DATA RECORDS ::

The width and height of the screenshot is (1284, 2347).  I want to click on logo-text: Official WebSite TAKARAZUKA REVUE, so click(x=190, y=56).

* * *

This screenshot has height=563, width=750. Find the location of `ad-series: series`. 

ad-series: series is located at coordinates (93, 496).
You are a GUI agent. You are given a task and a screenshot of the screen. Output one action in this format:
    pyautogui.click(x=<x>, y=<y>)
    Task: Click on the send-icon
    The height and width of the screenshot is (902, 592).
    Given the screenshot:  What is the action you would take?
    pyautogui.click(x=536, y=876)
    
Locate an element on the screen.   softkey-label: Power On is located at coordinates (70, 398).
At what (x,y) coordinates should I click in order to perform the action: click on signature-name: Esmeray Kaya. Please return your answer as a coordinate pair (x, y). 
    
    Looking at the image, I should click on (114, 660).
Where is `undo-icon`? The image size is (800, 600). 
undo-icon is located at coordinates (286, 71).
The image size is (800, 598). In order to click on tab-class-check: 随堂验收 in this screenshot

* * *

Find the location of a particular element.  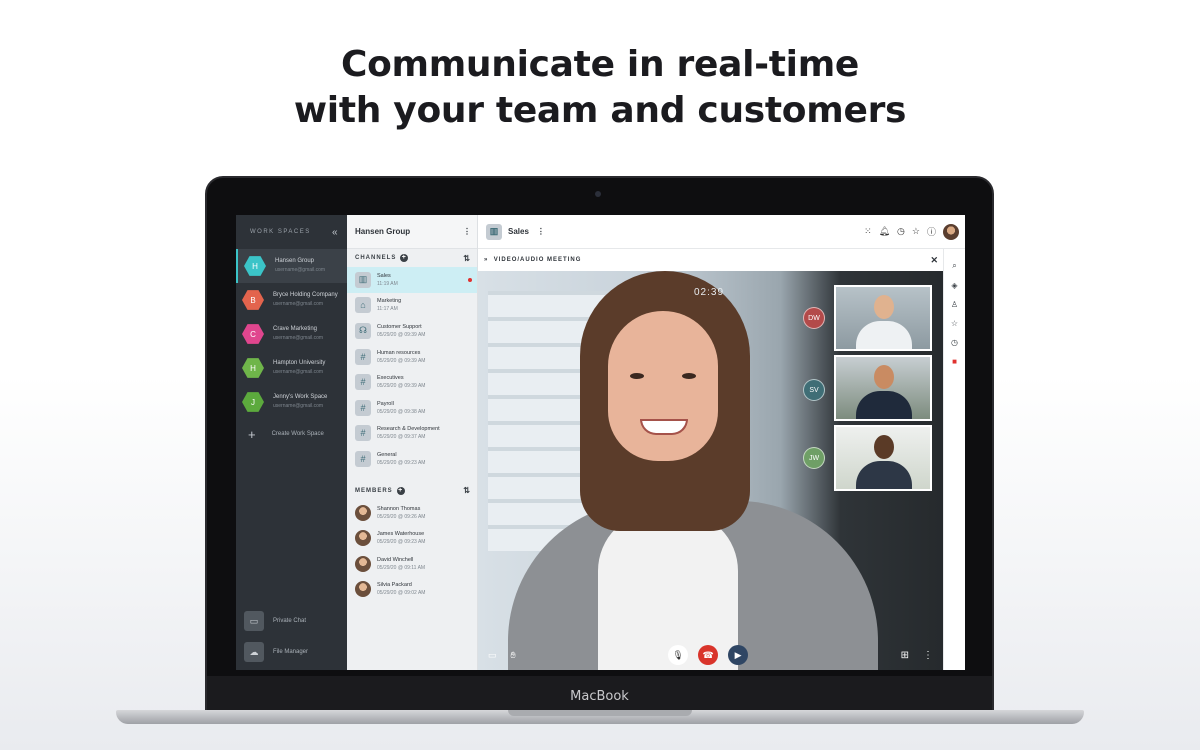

EXERCISE OBJECTIVE :: Find every line in the data above that contains the word "should" and copy each of those lines in full. Count a match only when the case is the same.

SOLUTION FOR THIS PROBLEM ::
At what (x,y) coordinates should I click in order to perform the action: click on signature-name: Esmeray Kaya. Please return your answer as a coordinate pair (x, y). 
    Looking at the image, I should click on (114, 660).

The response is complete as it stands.